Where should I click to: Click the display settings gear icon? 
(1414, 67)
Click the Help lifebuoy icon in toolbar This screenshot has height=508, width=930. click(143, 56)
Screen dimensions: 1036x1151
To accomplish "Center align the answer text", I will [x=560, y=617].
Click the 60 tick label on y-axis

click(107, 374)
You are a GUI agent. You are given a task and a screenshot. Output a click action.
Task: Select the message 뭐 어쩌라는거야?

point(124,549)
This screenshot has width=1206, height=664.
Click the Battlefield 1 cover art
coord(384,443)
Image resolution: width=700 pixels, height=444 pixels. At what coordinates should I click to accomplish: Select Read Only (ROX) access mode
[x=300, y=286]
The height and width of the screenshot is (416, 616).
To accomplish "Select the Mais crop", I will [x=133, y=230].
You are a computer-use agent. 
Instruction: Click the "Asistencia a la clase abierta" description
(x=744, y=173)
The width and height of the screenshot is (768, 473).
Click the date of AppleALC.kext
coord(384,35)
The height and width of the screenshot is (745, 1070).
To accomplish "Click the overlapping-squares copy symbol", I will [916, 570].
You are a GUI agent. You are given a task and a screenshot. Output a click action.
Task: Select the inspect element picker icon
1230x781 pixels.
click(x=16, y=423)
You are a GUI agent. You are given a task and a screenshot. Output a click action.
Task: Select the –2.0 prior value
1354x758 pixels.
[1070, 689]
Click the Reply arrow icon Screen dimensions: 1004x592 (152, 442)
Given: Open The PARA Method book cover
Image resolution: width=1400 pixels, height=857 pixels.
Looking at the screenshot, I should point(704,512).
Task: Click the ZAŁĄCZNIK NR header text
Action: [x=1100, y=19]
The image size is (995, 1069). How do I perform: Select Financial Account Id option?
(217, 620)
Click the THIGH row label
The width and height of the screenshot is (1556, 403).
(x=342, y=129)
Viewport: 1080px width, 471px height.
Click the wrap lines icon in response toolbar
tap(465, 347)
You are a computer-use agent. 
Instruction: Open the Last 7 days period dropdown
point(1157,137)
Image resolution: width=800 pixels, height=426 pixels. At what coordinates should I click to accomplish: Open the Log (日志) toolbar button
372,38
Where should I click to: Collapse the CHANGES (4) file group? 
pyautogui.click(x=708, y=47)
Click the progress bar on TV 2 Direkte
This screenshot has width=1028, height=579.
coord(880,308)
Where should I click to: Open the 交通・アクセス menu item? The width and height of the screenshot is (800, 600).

++++++

Directions for this task: Repeat every record, keeping each line exactly as it is.

Output of the exercise:
Where should I click to: Click the display settings gear icon? 
(1414, 67)
Click the Help lifebuoy icon in toolbar This screenshot has height=508, width=930. click(143, 56)
Screen dimensions: 1036x1151
To accomplish "Center align the answer text", I will [x=560, y=617].
Click the 60 tick label on y-axis

click(107, 374)
You are a GUI agent. You are given a task and a screenshot. Output a click action.
Task: Select the message 뭐 어쩌라는거야?

point(124,549)
This screenshot has width=1206, height=664.
Click the Battlefield 1 cover art
coord(384,443)
Image resolution: width=700 pixels, height=444 pixels. At what coordinates should I click to accomplish: Select Read Only (ROX) access mode
[x=300, y=286]
The height and width of the screenshot is (416, 616).
To accomplish "Select the Mais crop", I will [x=133, y=230].
You are a computer-use agent. 
Instruction: Click the "Asistencia a la clase abierta" description
(x=744, y=173)
The width and height of the screenshot is (768, 473).
Click the date of AppleALC.kext
coord(384,35)
The height and width of the screenshot is (745, 1070).
To accomplish "Click the overlapping-squares copy symbol", I will [916, 570].
You are a GUI agent. You are given a task and a screenshot. Output a click action.
Task: Select the inspect element picker icon
1230x781 pixels.
click(x=16, y=423)
You are a GUI agent. You are given a task and a screenshot. Output a click action.
Task: Select the –2.0 prior value
1354x758 pixels.
[1070, 689]
Click the Reply arrow icon Screen dimensions: 1004x592 (152, 442)
Given: Open The PARA Method book cover
Image resolution: width=1400 pixels, height=857 pixels.
Looking at the screenshot, I should point(704,512).
Task: Click the ZAŁĄCZNIK NR header text
Action: [x=1100, y=19]
The image size is (995, 1069). How do I perform: Select Financial Account Id option?
(217, 620)
Click the THIGH row label
The width and height of the screenshot is (1556, 403).
(x=342, y=129)
Viewport: 1080px width, 471px height.
Click the wrap lines icon in response toolbar
tap(465, 347)
You are a computer-use agent. 
Instruction: Open the Last 7 days period dropdown
point(1157,137)
Image resolution: width=800 pixels, height=426 pixels. At what coordinates should I click to accomplish: Open the Log (日志) toolbar button
372,38
Where should I click to: Collapse the CHANGES (4) file group? 
pyautogui.click(x=708, y=47)
Click the progress bar on TV 2 Direkte
This screenshot has width=1028, height=579.
coord(880,308)
Where should I click to: Open the 交通・アクセス menu item? The width and height of the screenshot is (800, 600).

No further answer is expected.